As professor during a time of rapid growth in New Zealand universities, Ross was very influential in setting the direction of the Department of History for the following decades. Notable appointments included Michael Cullen for economic history, Dorothy Page for women's history, Ann Trotter for East Asian studies, and Erik Olssen for social history.

==Honours and awards==
The Military Cross was awarded in 1943 for his actions in the battle of Takrouna, where as Captain, he drove a wireless vehicle through severe fire to establish communications with supporting artillery units.
The Bar to his Military Cross was awarded in 1944, for his "cheerfulness ... and ferocious initiative" in leading D Company at Orsogna.

The Greek government awarded him the Aristeion Andreias Cross of Valour for "assisting 3 Greek Mountain Brigade in training and during the battles of Rimini, Bellaria and Rubicone in Italy 1944, as Brigade Major 5 New Zealand Brigade".

In 1953, Ross was awarded the Queen Elizabeth II Coronation Medal. In the 1980 New Year Honours, he was appointed an Officer of the Order of the British Empire for services to historical research and education.

==Death and legacy==
Ross died on 24 May 2000, at the age of 89.

The Angus Ross Prize is awarded annually by the Otago University Council, on the recommendation of the Pro-Vice-Chancellor (Humanities), to the best student in at least four 300-level history papers in the same year. The Reda Ross Prize in History is offered to the best student in first-year history at Otago.

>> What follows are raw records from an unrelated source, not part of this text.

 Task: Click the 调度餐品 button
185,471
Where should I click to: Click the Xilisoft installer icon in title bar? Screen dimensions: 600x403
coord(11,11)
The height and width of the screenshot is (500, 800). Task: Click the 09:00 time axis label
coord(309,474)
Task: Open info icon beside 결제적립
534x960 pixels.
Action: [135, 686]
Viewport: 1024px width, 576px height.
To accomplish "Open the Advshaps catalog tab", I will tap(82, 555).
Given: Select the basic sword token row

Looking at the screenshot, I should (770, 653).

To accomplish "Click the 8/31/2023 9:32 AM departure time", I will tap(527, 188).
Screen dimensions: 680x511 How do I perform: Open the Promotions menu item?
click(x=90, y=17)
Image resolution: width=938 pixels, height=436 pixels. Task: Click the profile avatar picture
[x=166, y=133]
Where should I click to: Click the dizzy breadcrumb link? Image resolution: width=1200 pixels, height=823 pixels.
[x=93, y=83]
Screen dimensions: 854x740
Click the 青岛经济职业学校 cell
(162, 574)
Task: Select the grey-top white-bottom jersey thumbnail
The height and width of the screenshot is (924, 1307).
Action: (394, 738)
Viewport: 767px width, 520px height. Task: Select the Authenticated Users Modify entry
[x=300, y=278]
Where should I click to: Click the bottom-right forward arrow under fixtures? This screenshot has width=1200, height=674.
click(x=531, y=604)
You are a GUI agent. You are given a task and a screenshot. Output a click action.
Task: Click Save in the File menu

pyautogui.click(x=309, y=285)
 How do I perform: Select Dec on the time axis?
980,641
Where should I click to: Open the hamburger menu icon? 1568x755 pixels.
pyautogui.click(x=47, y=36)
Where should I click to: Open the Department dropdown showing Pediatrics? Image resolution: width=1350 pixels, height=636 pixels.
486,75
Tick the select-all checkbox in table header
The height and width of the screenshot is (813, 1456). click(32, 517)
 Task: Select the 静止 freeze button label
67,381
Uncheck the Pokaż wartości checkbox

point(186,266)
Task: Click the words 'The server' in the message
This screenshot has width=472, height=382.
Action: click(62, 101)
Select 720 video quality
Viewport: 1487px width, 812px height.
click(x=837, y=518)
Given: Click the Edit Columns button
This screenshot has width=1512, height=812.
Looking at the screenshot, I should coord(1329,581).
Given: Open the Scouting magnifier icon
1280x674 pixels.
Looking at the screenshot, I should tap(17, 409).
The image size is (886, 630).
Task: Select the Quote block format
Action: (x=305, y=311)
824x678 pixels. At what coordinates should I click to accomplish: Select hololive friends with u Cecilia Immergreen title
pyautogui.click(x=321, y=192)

Labour deputy Prime Minister Sir Michael Cullen credited Ross with bringing him to New Zealand; Ross hired Cullen as a lecturer in 1971. On the other side of New Zealand's political divide, the National Party Cabinet minister Hugh Templeton credited Ross's teaching and support for securing him a Rhodes Scholarship.

==Selected publications==

===Authored books===
- 23 Battalion War History Branch, Department of Internal Affairs, Wellington (1959)
- New Zealand's Aspirations in the Pacific in the Nineteenth Century Clarendon Press (1964)

===Edited books===
- New Zealand's Record in the Twentieth-Century Pacific (Auckland, 1969)

===Articles and shorter works===
- Ross, A. (1976). They built in faith: A short history of Knox Church, 1860-1976. Dunedin: Crown Print.